5. The registrant’s other certifying officer(s) and I have disclosed, based on our most recent evaluation of internal control over financial reporting, to the
registrant’s auditors and the audit committee of the registrant’s board of directors (or persons performing the equivalent functions):
a) All significant deficiencies and material weaknesses in the design or operation of internal control over financial reporting which are reasonably likely
to adversely affect the registrant’s ability to record, process, summarize and report financial information; and
b) Any fraud, whether or not material, that involves management or other employees who have a significant role in the registrant’s internal control over
financial reporting.

Date: February 25, 2010

/s/ Richard G. Lindner


Richard G. Lindner
Senior Executive Vice President
and Chief Financial Officer
Exhibit 32

Certification of Periodic Financial Reports

Pursuant to 18 U.S.C. Section 1350, each of the undersigned officers of AT&T Inc. (the “Company”) hereby certifies that the Company’s Annual
Report on Form 10−K for the year ended December 31, 2009 (the “Report”) fully complies with the requirements of Section 13(a) or 15(d), as applicable, of
the Securities Exchange Act of 1934 and that information contained in the Report fairly presents, in all material respects, the financial condition and results
of operations of the Company.

February 25, 2009 February 25, 2009

By: /s/ Randall Stephenson. By: /s/ Richard G. Lindner.
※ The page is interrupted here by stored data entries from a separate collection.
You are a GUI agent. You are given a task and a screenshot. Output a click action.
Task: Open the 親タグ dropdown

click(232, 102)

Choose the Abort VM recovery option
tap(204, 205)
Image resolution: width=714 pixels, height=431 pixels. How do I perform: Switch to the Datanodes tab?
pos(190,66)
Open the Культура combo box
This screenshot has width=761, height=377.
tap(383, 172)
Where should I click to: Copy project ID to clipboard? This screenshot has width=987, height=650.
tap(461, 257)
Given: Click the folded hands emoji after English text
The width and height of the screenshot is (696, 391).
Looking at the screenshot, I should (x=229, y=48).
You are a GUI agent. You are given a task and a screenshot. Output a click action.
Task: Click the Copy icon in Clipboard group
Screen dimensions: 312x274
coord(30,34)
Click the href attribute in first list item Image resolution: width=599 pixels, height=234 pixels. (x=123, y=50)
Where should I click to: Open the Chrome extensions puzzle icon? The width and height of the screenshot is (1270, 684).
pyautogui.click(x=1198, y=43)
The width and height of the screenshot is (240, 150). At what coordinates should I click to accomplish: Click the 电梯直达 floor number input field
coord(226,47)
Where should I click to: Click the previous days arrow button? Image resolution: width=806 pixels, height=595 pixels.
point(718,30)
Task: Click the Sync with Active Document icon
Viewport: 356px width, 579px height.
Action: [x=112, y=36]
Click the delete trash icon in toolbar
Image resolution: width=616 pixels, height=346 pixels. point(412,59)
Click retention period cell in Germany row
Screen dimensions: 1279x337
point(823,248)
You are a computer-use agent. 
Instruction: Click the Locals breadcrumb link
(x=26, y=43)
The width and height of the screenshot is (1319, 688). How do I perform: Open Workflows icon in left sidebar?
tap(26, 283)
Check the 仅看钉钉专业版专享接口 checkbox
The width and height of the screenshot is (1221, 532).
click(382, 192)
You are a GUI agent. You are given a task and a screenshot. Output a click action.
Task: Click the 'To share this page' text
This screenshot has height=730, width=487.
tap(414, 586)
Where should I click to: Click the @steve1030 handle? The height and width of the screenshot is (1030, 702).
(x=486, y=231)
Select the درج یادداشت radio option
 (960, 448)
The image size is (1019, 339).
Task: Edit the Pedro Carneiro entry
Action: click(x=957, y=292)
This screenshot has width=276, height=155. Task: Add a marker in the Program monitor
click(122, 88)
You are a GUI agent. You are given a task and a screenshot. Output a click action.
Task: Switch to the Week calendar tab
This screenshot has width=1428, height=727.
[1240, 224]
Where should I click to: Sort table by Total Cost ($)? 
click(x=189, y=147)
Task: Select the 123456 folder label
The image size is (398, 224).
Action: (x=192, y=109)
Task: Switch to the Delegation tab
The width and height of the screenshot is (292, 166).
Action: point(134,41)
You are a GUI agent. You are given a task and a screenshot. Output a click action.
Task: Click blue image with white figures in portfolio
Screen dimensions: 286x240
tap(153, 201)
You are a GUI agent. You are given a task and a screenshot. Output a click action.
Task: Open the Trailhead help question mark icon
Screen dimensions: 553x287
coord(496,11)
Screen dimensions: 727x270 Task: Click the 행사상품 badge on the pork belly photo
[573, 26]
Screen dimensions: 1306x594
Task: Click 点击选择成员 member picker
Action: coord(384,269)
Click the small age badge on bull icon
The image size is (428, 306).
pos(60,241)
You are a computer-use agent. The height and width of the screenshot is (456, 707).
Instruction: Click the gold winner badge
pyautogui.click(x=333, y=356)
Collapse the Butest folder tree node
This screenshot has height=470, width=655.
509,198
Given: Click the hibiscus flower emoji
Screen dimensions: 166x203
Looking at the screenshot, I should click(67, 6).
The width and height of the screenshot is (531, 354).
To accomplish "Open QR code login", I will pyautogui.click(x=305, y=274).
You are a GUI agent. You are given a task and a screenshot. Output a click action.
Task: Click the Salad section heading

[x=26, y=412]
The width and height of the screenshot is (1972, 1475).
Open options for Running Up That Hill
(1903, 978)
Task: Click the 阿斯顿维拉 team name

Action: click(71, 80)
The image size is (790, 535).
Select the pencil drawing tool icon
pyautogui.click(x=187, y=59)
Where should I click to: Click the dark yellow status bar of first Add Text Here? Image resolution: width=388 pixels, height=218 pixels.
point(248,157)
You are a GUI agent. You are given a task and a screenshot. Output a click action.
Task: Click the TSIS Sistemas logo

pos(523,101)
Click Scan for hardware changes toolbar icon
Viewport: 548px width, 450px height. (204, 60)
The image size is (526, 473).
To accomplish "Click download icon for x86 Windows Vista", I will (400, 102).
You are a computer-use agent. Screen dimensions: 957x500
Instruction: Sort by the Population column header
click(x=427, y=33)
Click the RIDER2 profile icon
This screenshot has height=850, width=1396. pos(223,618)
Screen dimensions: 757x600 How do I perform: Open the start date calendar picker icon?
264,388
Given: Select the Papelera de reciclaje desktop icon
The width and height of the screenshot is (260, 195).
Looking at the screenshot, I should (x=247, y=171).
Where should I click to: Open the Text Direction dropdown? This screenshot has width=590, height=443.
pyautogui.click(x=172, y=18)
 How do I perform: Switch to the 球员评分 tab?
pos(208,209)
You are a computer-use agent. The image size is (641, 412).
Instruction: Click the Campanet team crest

Randall Stephenson Richard G. Lindner
Chairman of the Board, Chief Executive Officer Senior Executive Vice President
and President and Chief Financial Officer

The foregoing certification is being furnished solely pursuant to 18 U.S.C. Section 1350 and is not being filed as part of the Report or as a separate
disclosure document. This certification shall not be deemed “filed” for purposes of Section 18 of the Securities Exchange Act of 1934 (“Exchange Act”) or
otherwise subject to liability under that section. This certification shall not be deemed to be incorporated by reference into any filing under the Securities
Act of 1933 or the Exchange Act except to the extent this Exhibit 32 is expressly and specifically incorporated by reference in any such filing.

A signed original of this written statement required by Section 906, or other document authenticating, acknowledging, or otherwise adopting the signature
that appears in typed form within the electronic version of this written statement required by Section 906, has been provided to AT&T Inc. and will be
retained by AT&T Inc. and furnished to the Securities and Exchange Commission or its staff upon request.